過(guò)氧化氫耐受性分析，g-5較3.042抗H2O2能力顯著增強(qiáng)，H2O2的添加使得菌絲胞內(nèi)ROS增加受到氧化脅迫，由于msn2基因缺失導(dǎo)致LaeA基因補(bǔ)償性轉(zhuǎn)錄增加，可增加抗氧化酶含量平衡過(guò)多活性氧帶來(lái)的毒害，提高氧化應(yīng)激防御能力。實(shí)驗(yàn)人員發(fā)現(xiàn)H2O2的添加使得野生株胞內(nèi)ROS增加，抗氧化酶含量也相應(yīng)增加，而相同條件下LaeA缺失株的抗氧化酶含量較對(duì)照降低，說(shuō)明LaeA的缺失可能會(huì)影響抗氧化酶的活性使其在受到氧化脅迫時(shí)無(wú)法平衡過(guò)多活性氧帶來(lái)的毒害，造成對(duì)脅迫環(huán)境敏感性的增加［23］，同時(shí)增加次生代謝產(chǎn)物曲酸含量，曲酸作為一種抗氧化物可以直接緩解真菌活性氧壓力，這也是△msn2菌株產(chǎn)曲酸高于出發(fā)菌株的原因之一。高糖耐受性結(jié)果表明，高濃度糖導(dǎo)致ROS的增加，而Msn2作為應(yīng)激反應(yīng)調(diào)節(jié)轉(zhuǎn)錄因子的缺失使得△msn2菌株對(duì)于高糖利用率下降，甚至影響了菌絲生長(zhǎng)和產(chǎn)孢調(diào)控相關(guān)基因的表達(dá)，這與呂潤(rùn)玲［16］在玉米大斑病△Stmsn2菌株生長(zhǎng)速度增快、不產(chǎn)生分生孢子結(jié)果相似。Msn2轉(zhuǎn)錄因子作為壓力響應(yīng)調(diào)節(jié)基因，其編碼蛋白可以特異識(shí)別并結(jié)合STRE序列，響應(yīng)多重壓力的誘導(dǎo)來(lái)調(diào)控不同類(lèi)型的基因，也是部分信號(hào)通路中的關(guān)鍵激活因子，在參與調(diào)控真菌生長(zhǎng)形態(tài)和環(huán)境脅迫方面等起到重要作用。研究表明球孢白僵菌和羅伯茲綠僵菌msn2突變體對(duì)多種高滲脅迫的耐受性大大降低［22］。本研究發(fā)現(xiàn)△msn2菌株g-5對(duì)高糖的耐受性降低，可能由于g-5菌株受到msn2不表達(dá)影響導(dǎo)致tps1基因表達(dá)量下降，海藻糖合成受阻影響細(xì)胞內(nèi)滲透壓調(diào)節(jié)，同時(shí)高濃度糖類(lèi)導(dǎo)致ROS的增加，而Msn2作為應(yīng)激反應(yīng)調(diào)節(jié)轉(zhuǎn)錄因子的缺失使得△msn2菌株對(duì)于高糖利用率下降。

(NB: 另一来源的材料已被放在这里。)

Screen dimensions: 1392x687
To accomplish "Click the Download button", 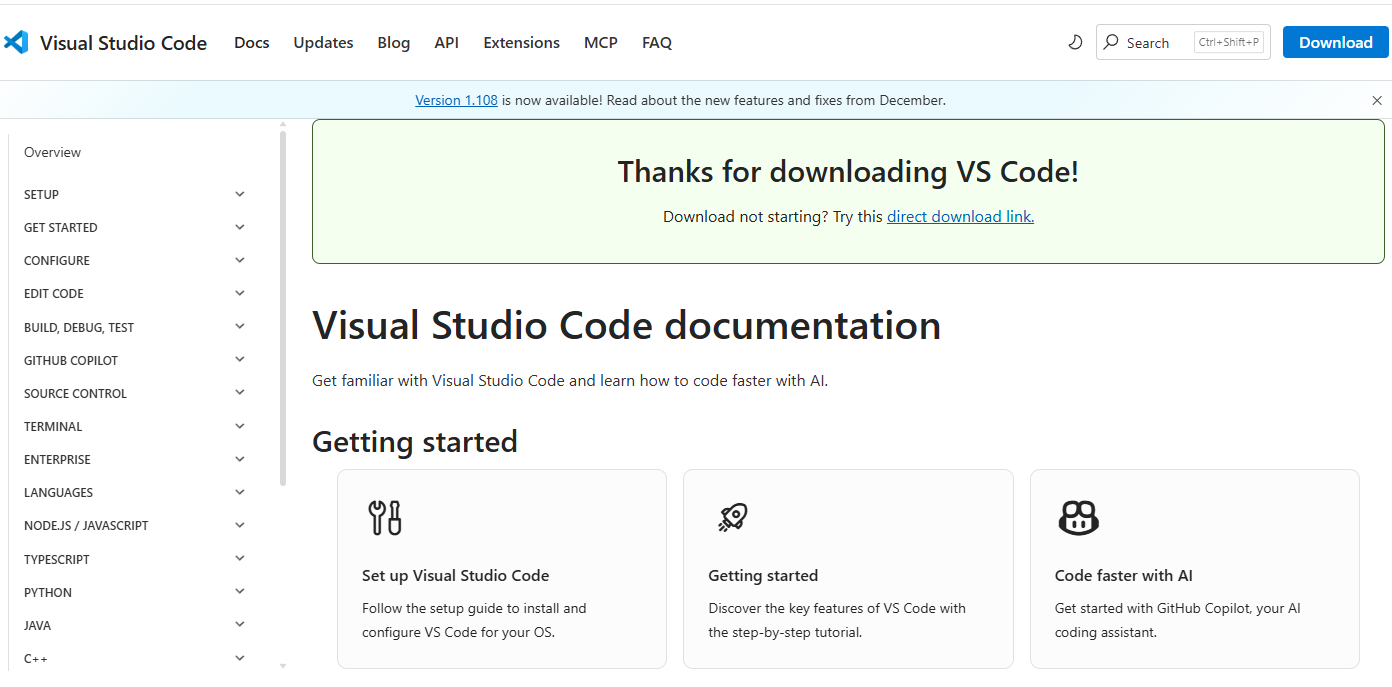I will tap(1335, 42).
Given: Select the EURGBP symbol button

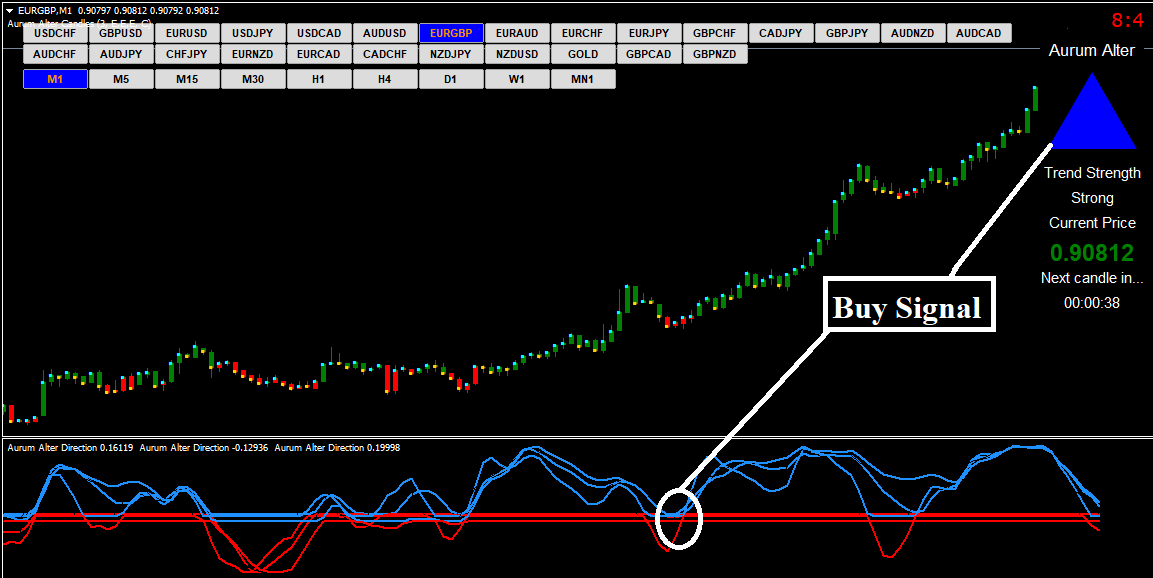Looking at the screenshot, I should 451,33.
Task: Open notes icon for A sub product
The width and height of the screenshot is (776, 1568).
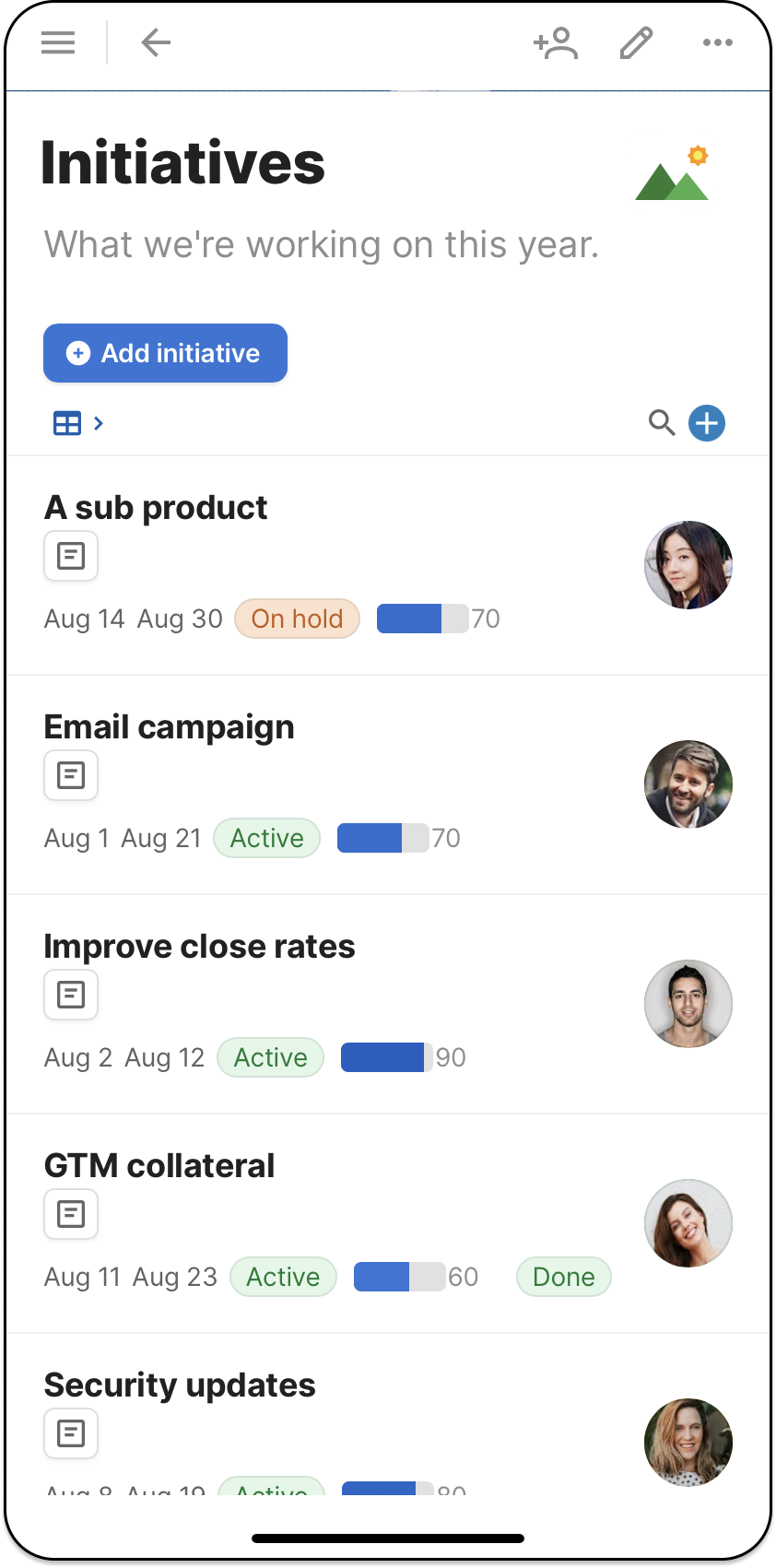Action: 71,556
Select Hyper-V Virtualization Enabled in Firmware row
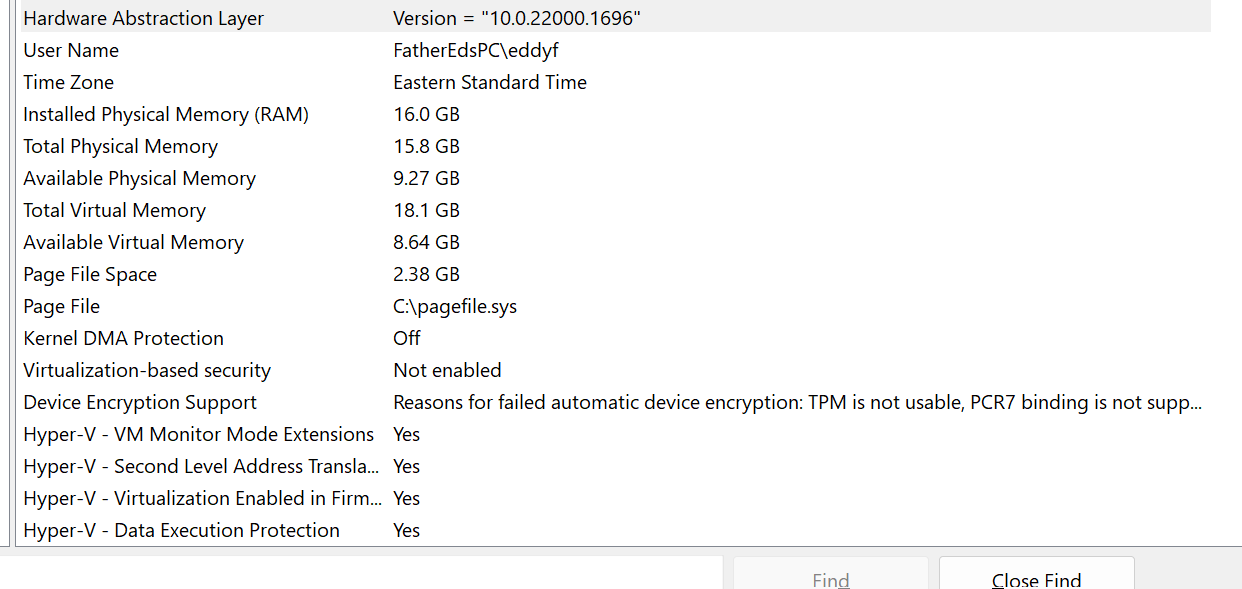Screen dimensions: 1242x589 click(202, 499)
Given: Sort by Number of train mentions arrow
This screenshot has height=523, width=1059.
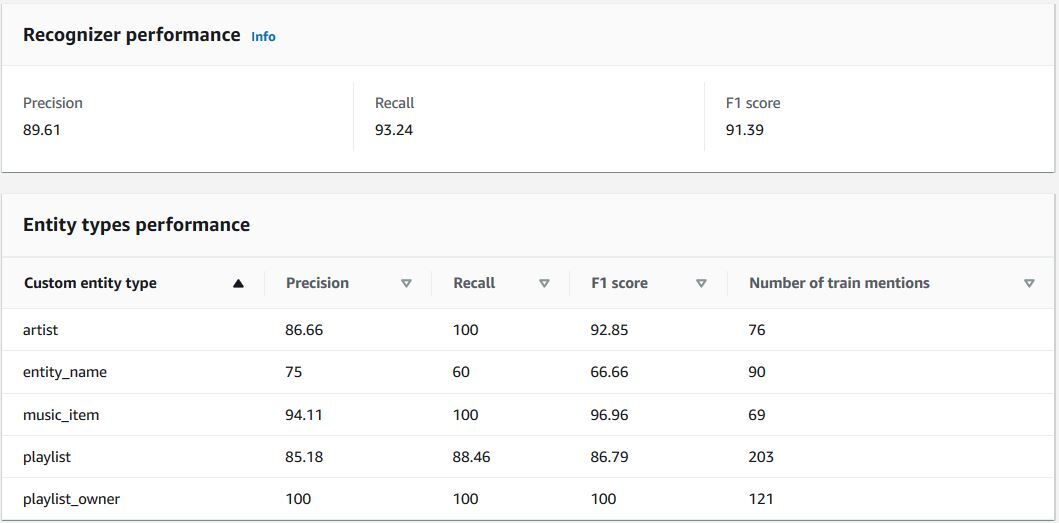Looking at the screenshot, I should pos(1029,284).
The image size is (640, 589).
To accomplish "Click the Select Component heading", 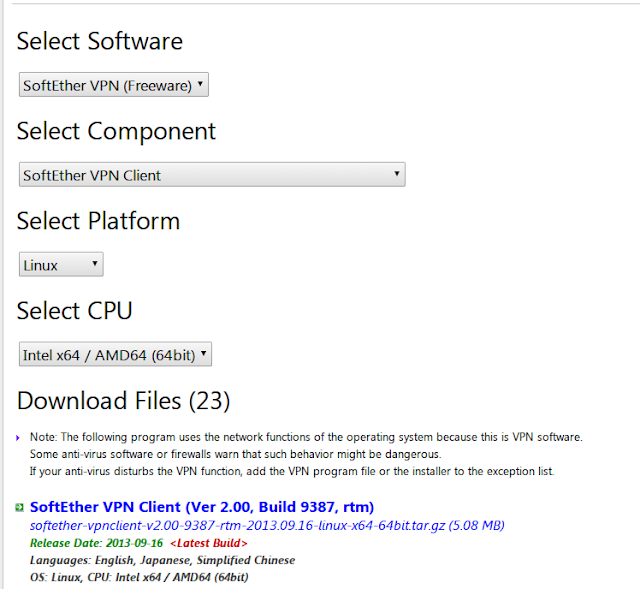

g-5菌株在高濃度過(guò)氧化氫存在下，表現(xiàn)出較好的耐受性和生長(zhǎng)特性，而且搖瓶發(fā)酵產(chǎn)曲酸達(dá)到21.55 g/L，較3.042發(fā)酵曲酸11.86 g/L提升至81%。通過(guò)基因表達(dá)量檢測(cè)發(fā)現(xiàn)，對(duì)比各時(shí)間3.042和g-5菌株msn2基因、LaeA基因和kojR基因表達(dá)量，發(fā)現(xiàn)g-5菌株msn2基因沒(méi)有表達(dá)，而其LaeA基因表達(dá)量急劇增加，表明LaeA對(duì)于msn2轉(zhuǎn)錄因子有補(bǔ)償作用，并且可能由于msn2基因的缺失促進(jìn)了LaeA基因轉(zhuǎn)錄，以實(shí)現(xiàn)米曲霉生長(zhǎng)和對(duì)環(huán)境適應(yīng)的需要。g-5菌株LaeA和kojR較3.042具有較大的提高，LaeA作為絲狀真菌全局轉(zhuǎn)錄因子在調(diào)控次級(jí)代謝產(chǎn)物具有重要作用，Oda等［24］發(fā)現(xiàn)在米曲霉中LaeA能調(diào)節(jié)曲酸合成基因表達(dá)水平，敲除LaeA基因后，米曲霉不再產(chǎn)生曲酸，且曲酸合成相關(guān)的koj基因簇表達(dá)量均大幅度降低。Bok等［25］發(fā)現(xiàn)米曲霉koj基因簇直接參與曲酸的產(chǎn)生。kojA和kojT基因的主要功能分別是FAD依賴(lài)的氧化還原酶和主要的促進(jìn)劑超家族轉(zhuǎn)運(yùn)體。而kojR基因編碼一個(gè)轉(zhuǎn)錄因子，參與曲酸生物合成基因kojA和kojT轉(zhuǎn)錄的激活［26］。并且KojR作為轉(zhuǎn)錄調(diào)控因子可正向調(diào)節(jié)過(guò)表達(dá)LaeA來(lái)提高真菌多種次級(jí)代謝產(chǎn)物如曲酸。而Msn2涉及另一部分與生成曲酸間接的途徑，與次級(jí)代謝不直接相關(guān)。根據(jù)本研究的實(shí)時(shí)熒光定量PCR結(jié)果顯示菌株g-5號(hào)msn2表達(dá)量始終為零，而LaeA和kojR基因隨時(shí)間變化表達(dá)量顯著增加，這表明msn2基因?qū)τ诿浊怪蠰aeA和kojR基因表達(dá)有抑制作用，間接對(duì)曲酸的合成呈效應(yīng)影響。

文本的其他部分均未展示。